# Aim of the exercise:
For the listing below, output exactly the lines from the line with "The height and width of the screenshot is (768, 1024)." up to and including the line with "Viewport: 1136px width, 720px height.", and no other lines.
════
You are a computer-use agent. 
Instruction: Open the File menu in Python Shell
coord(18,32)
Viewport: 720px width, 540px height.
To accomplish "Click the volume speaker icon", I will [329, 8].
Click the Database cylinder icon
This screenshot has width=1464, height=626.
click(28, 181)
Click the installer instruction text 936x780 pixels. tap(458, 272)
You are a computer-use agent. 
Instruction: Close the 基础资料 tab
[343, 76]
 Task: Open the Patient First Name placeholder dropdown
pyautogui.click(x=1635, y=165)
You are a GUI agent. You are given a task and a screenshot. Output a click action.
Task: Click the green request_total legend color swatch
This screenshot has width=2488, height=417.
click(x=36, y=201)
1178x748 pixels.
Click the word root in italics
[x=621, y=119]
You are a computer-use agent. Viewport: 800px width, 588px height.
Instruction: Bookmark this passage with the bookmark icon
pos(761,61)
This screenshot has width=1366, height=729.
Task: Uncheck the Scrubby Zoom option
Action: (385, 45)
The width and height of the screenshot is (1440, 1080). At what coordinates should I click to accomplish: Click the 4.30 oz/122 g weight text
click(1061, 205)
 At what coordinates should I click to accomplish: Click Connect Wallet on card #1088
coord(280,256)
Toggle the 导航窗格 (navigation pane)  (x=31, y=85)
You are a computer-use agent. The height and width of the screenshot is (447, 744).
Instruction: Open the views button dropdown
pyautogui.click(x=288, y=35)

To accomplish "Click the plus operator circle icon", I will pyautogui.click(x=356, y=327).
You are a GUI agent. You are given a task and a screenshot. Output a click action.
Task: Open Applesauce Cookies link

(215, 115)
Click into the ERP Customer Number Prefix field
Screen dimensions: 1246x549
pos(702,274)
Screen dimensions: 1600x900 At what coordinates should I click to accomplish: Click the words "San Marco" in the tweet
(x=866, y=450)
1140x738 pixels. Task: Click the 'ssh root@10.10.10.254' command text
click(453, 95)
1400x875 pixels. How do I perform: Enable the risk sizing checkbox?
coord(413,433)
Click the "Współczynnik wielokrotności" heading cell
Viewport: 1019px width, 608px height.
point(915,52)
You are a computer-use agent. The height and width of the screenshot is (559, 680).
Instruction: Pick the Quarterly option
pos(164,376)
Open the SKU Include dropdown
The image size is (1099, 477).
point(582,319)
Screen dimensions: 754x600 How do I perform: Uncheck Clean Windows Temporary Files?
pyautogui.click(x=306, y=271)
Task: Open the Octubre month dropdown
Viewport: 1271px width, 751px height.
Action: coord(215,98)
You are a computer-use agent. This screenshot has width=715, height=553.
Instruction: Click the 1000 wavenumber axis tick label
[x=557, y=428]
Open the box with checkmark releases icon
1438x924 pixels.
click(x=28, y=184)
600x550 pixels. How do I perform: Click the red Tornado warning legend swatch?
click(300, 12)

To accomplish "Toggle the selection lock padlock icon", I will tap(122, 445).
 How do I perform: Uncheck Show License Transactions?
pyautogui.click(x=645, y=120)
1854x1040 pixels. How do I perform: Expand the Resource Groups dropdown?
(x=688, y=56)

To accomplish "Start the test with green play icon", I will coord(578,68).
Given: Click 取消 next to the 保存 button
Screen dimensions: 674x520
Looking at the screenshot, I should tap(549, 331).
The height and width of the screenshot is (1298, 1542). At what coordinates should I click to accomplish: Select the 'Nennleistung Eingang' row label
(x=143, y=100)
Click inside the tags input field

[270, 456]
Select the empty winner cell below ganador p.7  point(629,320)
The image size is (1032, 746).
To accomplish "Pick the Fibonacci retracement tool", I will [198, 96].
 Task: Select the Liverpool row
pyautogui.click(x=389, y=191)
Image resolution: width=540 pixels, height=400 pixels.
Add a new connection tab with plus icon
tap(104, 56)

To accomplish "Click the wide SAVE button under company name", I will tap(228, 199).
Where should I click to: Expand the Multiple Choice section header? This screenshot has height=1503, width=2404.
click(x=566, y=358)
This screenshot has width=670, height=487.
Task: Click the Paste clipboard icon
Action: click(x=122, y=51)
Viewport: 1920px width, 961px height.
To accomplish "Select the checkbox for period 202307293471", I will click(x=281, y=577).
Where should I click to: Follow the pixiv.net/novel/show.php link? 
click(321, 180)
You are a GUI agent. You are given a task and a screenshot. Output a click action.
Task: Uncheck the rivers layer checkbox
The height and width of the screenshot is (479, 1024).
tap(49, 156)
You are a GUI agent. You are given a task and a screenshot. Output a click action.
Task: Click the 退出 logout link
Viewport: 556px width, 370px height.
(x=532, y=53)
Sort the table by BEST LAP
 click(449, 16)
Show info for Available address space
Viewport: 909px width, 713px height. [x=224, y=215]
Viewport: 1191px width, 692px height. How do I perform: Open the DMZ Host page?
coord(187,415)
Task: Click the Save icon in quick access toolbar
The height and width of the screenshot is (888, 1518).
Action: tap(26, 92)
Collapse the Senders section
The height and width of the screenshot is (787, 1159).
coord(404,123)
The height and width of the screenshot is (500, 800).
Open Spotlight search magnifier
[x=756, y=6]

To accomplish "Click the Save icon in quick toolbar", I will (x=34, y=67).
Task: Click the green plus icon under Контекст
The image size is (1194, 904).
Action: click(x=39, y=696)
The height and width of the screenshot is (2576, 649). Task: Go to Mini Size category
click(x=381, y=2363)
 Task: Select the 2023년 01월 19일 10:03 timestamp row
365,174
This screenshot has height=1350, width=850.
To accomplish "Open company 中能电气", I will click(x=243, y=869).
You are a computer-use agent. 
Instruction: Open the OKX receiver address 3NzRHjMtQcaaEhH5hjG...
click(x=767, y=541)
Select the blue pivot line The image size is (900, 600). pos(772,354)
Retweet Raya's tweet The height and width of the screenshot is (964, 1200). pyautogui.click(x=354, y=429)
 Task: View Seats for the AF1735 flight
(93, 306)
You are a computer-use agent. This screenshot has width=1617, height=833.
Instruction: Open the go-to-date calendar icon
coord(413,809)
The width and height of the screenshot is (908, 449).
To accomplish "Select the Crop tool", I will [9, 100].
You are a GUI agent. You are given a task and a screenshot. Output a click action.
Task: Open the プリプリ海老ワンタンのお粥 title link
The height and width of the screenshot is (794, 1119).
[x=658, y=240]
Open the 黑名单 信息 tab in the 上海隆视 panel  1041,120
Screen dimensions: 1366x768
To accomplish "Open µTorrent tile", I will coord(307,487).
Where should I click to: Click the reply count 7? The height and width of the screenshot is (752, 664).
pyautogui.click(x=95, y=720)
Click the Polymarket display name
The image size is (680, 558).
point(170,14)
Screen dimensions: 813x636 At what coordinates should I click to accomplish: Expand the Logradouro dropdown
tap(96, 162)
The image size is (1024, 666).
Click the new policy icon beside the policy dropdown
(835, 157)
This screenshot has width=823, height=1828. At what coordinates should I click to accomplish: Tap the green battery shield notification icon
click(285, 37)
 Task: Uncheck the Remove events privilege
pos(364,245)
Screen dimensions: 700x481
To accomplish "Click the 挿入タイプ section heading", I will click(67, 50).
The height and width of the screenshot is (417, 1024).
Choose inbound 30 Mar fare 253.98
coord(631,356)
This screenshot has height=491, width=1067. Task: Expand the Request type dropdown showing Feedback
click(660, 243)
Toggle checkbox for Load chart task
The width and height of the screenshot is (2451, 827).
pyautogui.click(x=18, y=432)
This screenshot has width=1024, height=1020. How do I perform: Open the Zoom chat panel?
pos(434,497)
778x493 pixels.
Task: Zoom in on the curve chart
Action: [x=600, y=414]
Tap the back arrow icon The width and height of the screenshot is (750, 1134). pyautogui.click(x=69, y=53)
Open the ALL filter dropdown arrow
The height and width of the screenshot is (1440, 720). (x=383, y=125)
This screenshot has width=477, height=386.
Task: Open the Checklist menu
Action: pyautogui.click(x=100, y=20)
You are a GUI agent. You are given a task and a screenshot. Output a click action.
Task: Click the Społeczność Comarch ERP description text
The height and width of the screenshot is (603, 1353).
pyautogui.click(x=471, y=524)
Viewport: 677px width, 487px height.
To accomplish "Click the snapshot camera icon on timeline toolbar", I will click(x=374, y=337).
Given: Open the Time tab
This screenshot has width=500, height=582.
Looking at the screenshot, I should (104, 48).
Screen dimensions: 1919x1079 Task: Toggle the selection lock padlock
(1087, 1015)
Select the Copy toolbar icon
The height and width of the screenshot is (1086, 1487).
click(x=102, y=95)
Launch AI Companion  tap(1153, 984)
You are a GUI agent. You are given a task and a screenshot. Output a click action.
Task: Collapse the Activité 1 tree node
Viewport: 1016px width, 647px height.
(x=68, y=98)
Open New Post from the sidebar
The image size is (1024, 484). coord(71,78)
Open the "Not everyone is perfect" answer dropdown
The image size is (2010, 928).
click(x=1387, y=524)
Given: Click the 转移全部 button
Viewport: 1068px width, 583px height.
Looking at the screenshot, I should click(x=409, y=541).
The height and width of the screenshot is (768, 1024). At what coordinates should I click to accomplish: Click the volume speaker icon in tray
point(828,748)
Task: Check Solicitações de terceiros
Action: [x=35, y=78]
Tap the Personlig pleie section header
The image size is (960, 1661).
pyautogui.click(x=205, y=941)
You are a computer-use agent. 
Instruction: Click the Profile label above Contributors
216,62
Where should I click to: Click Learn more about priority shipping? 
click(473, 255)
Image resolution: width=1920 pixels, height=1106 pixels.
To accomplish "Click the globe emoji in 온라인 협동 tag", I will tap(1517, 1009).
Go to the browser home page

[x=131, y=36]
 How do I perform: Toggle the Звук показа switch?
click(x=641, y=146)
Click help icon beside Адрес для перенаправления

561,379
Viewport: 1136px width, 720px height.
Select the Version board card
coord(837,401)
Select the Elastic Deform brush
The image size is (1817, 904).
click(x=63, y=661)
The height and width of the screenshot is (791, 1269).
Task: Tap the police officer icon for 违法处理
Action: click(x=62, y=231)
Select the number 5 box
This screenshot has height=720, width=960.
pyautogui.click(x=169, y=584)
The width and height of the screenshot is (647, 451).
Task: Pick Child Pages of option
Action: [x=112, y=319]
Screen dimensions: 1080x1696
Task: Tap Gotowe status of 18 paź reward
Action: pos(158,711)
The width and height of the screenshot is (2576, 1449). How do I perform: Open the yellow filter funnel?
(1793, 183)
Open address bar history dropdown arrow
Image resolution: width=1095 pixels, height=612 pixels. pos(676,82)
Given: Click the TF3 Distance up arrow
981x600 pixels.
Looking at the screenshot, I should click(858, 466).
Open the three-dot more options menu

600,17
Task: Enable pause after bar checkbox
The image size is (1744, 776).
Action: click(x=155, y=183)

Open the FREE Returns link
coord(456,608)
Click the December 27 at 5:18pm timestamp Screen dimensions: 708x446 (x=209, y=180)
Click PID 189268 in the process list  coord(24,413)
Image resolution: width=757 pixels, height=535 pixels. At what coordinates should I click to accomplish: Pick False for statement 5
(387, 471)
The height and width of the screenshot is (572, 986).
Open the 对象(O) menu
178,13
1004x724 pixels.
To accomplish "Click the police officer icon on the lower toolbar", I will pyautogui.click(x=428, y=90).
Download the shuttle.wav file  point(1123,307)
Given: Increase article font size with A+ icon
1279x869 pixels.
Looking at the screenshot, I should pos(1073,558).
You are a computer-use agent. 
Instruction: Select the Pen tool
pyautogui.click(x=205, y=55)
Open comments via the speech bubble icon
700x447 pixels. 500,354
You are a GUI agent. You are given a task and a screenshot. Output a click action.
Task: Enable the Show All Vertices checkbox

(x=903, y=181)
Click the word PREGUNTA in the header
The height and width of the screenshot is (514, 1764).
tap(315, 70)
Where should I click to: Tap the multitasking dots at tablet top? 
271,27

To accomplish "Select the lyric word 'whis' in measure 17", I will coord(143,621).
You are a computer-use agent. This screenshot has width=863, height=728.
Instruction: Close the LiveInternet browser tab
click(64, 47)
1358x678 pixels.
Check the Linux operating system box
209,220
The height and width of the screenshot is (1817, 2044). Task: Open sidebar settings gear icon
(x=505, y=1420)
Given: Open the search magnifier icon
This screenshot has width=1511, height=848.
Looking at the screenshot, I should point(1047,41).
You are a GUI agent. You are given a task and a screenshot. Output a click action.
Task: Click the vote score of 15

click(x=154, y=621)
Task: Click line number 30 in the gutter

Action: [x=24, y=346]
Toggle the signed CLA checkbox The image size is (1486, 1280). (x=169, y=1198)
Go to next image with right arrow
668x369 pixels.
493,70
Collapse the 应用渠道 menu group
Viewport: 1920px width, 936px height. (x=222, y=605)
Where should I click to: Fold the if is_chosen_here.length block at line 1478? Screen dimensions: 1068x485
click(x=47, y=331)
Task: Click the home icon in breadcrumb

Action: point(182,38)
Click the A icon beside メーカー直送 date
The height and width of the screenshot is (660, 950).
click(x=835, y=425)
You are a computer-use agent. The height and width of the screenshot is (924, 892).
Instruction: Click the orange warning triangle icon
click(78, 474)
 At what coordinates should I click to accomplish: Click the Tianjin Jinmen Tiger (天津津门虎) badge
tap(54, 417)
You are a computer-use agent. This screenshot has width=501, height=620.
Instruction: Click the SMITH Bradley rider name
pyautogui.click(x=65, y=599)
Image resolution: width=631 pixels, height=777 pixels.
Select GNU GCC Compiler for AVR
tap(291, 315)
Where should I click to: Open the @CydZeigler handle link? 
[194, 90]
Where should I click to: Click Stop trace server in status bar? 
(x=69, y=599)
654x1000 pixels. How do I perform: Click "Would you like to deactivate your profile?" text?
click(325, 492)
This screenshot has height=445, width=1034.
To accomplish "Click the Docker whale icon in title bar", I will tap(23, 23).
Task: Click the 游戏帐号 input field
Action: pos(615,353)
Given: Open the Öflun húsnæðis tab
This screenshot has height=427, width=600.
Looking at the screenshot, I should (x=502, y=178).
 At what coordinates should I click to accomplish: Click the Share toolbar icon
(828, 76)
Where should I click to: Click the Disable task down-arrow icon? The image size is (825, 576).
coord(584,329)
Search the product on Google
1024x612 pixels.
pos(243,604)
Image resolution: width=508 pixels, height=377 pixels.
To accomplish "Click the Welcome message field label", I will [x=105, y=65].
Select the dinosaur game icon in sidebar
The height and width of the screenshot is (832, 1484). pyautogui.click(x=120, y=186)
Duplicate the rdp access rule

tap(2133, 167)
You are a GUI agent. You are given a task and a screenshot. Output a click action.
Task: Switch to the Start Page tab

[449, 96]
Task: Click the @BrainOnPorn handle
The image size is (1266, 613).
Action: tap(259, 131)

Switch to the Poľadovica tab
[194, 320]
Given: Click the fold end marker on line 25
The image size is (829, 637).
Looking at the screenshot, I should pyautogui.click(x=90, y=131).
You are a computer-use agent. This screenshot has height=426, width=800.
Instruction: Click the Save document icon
════
# Solution to this task:
The height and width of the screenshot is (768, 1024). At what coordinates should I click to accomplish: Click the volume speaker icon in tray
point(828,748)
Task: Check Solicitações de terceiros
Action: [x=35, y=78]
Tap the Personlig pleie section header
The image size is (960, 1661).
pyautogui.click(x=205, y=941)
You are a computer-use agent. 
Instruction: Click the Profile label above Contributors
216,62
Where should I click to: Click Learn more about priority shipping? 
click(473, 255)
Image resolution: width=1920 pixels, height=1106 pixels.
To accomplish "Click the globe emoji in 온라인 협동 tag", I will tap(1517, 1009).
Go to the browser home page

[x=131, y=36]
 How do I perform: Toggle the Звук показа switch?
click(x=641, y=146)
Click help icon beside Адрес для перенаправления

561,379
Viewport: 1136px width, 720px height.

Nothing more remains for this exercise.